President Isaac Herzog is greeted at a  welcoming ceremony as he arrives in Ukraine for an official visit, October 5, 2021. (Haim Zach/GPO)
President Isaac Herzog is greeted at a welcoming ceremony as he arrives in Ukraine for an official visit, October 5, 2021. (Haim Zach/GPO)

President Isaac Herzog landed in Ukraine on Tuesday, where he will attend a ceremony marking the 80th anniversary of the Babi Yar massacre, one of the largest mass murders of Jews in the Holocaust.

“The Jewish People have a glorious past here but also a tragic and painful history,” Herzog tweeted after arriving in Kyiv where he was received with a welcoming ceremony on the tarmac.

On September 29-30, 1941, more than 33,000 people, most of them Jews, were killed at the Babi Yar ravine outside then Nazi-occupied Kiev, the capital of Ukraine.

The trip is Herzog’s first state visit since he took over as president in July, though he has quietly visited neighboring Jordan for talks with King Abdullah II. He is accompanied by Housing and Construction Minister Ze’ev Elkin, who oversees ties with Ukraine.

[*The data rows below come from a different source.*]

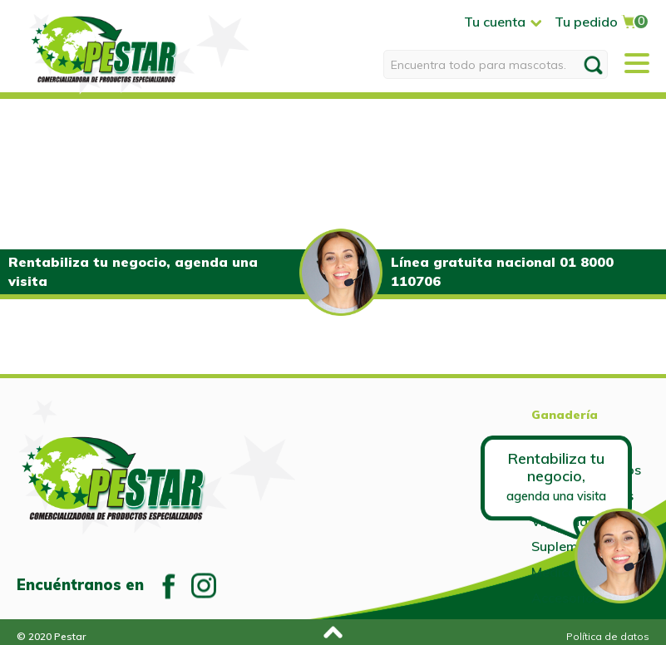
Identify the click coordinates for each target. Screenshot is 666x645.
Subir (331, 630)
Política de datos (607, 636)
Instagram (204, 584)
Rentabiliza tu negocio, (556, 475)
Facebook (168, 584)
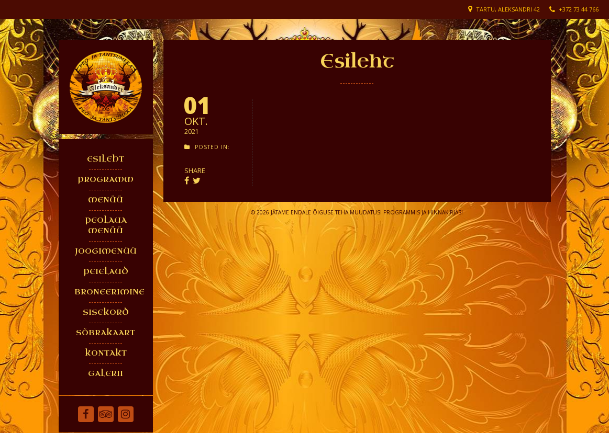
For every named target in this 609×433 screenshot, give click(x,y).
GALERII (105, 374)
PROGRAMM (105, 180)
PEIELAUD (105, 272)
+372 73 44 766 (579, 9)
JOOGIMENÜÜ (106, 251)
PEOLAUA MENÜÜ (106, 225)
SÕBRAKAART (105, 333)
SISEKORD (106, 312)
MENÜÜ (105, 200)
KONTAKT (106, 353)
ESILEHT (105, 159)
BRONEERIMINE (108, 292)
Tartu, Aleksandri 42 (508, 9)
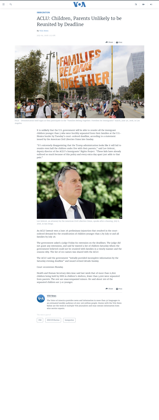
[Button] (109, 42)
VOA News (43, 31)
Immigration (43, 13)
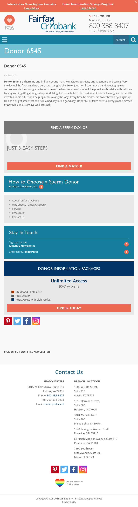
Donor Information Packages (69, 268)
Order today (69, 308)
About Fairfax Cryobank (25, 200)
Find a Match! (69, 166)
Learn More (31, 8)
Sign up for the (22, 244)
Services (17, 208)
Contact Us (18, 217)
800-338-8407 (55, 395)
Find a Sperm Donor (69, 127)
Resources (18, 212)
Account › (121, 39)
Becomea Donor (9, 28)
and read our (23, 251)
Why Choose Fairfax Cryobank (29, 204)
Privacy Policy (69, 501)
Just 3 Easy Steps (27, 148)
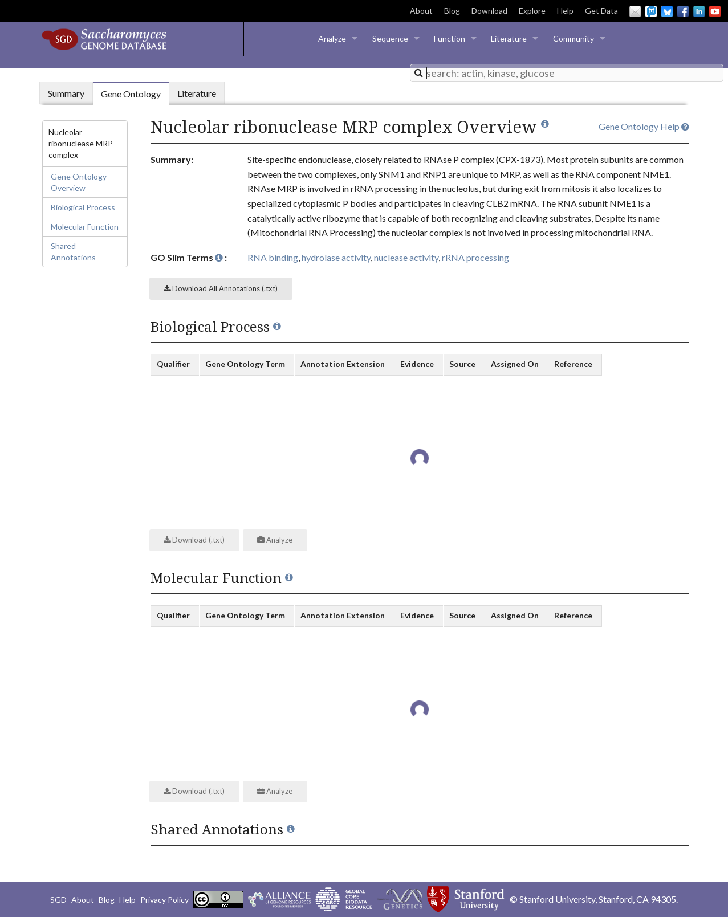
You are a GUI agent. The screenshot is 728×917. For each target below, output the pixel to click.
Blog (452, 10)
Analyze (332, 38)
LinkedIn (699, 11)
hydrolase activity (336, 257)
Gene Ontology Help (644, 126)
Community (573, 38)
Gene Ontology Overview (79, 182)
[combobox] (566, 73)
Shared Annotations (73, 251)
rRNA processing (475, 257)
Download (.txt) (194, 539)
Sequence (390, 38)
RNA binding (272, 257)
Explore (532, 10)
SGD (58, 899)
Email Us (635, 11)
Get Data (601, 10)
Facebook (683, 11)
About (421, 10)
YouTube (715, 11)
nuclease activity (406, 257)
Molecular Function (85, 226)
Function (449, 38)
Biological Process (83, 207)
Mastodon (651, 11)
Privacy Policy (164, 899)
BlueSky (667, 11)
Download (489, 10)
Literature (509, 38)
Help (565, 10)
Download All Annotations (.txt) (221, 288)
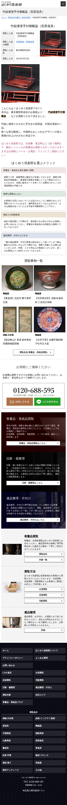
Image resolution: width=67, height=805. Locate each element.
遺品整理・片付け (43, 687)
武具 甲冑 (7, 755)
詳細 (43, 630)
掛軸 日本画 (8, 718)
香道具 (38, 748)
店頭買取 (43, 595)
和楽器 (38, 763)
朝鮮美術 (39, 733)
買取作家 (7, 695)
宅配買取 (43, 601)
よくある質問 (41, 658)
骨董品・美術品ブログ (13, 702)
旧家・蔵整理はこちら (32, 483)
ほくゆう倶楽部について (46, 650)
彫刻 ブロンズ (41, 755)
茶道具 (6, 726)
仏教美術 (7, 740)
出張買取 (43, 589)
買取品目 (43, 554)
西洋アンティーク (11, 770)
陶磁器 (38, 726)
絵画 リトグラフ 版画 (45, 718)
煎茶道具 (30, 42)
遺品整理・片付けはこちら (32, 520)
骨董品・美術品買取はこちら (32, 443)
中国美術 (20, 42)
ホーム (6, 650)
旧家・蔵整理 (9, 687)
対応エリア (40, 695)
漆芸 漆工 (7, 763)
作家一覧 (43, 560)
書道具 (6, 748)
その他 (38, 770)
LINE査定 (7, 673)
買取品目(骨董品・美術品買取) (33, 352)
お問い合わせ (9, 665)
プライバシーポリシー (13, 658)
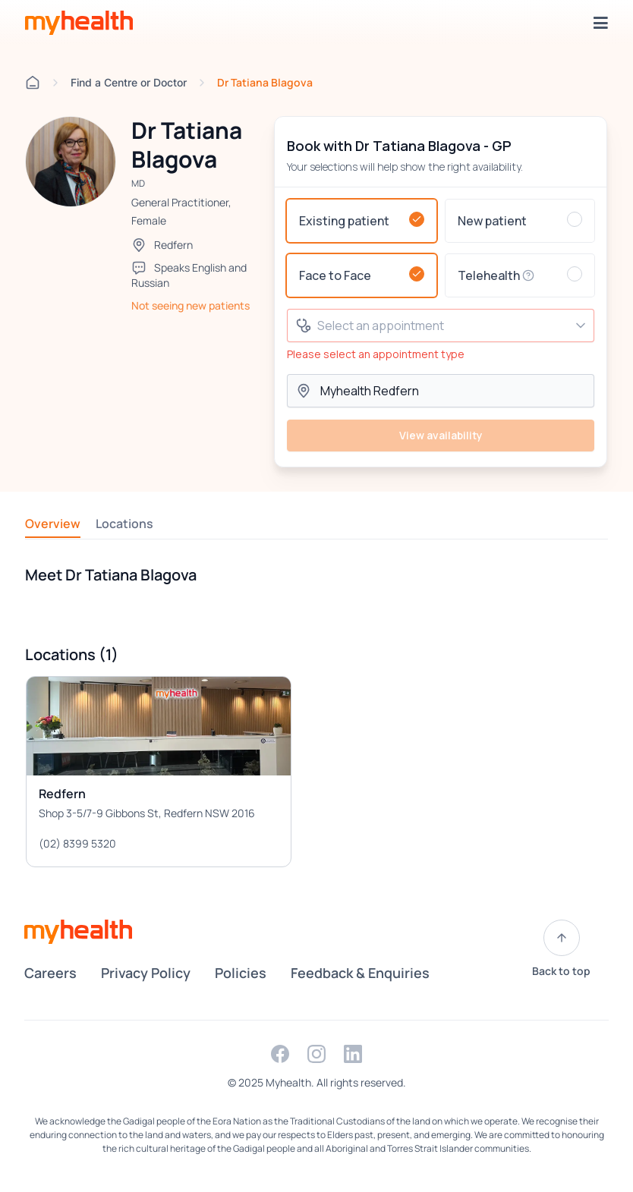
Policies (240, 973)
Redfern (173, 244)
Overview (52, 523)
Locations (124, 523)
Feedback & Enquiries (360, 973)
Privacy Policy (146, 973)
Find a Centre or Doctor (129, 82)
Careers (50, 973)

MKs Moshe Arbel and Michael Malchiel, both of the Shas party, and Evgeny Sova of Yisrael Beytneu, also joined the delegation.

Before departing, Herzog said people should “never forget the terrible massacre at Babi Yar, in which 33,000 Jews were massacred, shot dead into pits, naked, in the terrible cold — men, children, the elderly and women,” according to a statement from his office.

President Isaac Herzog (left) arrives in Ukraine for an official visit, October 5, 2021. (Haim Zach/GPO)Haim Zach (GPO)

“The only way to build a present and future in which atrocities and crimes against humanity find no foothold is only to study the past, including the Holocaust of the Jewish People and their persecution,” Herzog said.

The ravine, also known as Babyn Yar, was the scene of mass executions until 1943.

Up to 100,000 people were killed there, including Jews, Roma, and Soviet prisoners of war.

Ukrainian President Volodymyr Zelensky and his German counterpart, Frank-Walter Steinmeier, will participate in the memorial ceremony on Wednesday along with other dignitaries.

Herzog expressed thanks to Zelensky and the Ukrainian parliament for recently passing “a tough law against antisemitism” and adopting the International Holocaust Remembrance Alliance’s definition of antisemitism, which is widely seen as an international standard.

In Kyiv, Herzog will also lay a wreath at the Tomb of the Unknown Soldier at the start of a series of diplomatic ceremonies and events during his visit. In addition to holding talks with Zelensky, Herzog will meet with Ukrainian Prime Minister Denys Shmyhal before returning to Israel on Thursday.

Zelensky, who is of Jewish descent and invited Herzog to the ceremony, said during a visit to Babi Yar last week that the tragedy there “should never be repeated.”

“Not in Ukraine. Not anywhere else in Europe. Nowhere in the world.”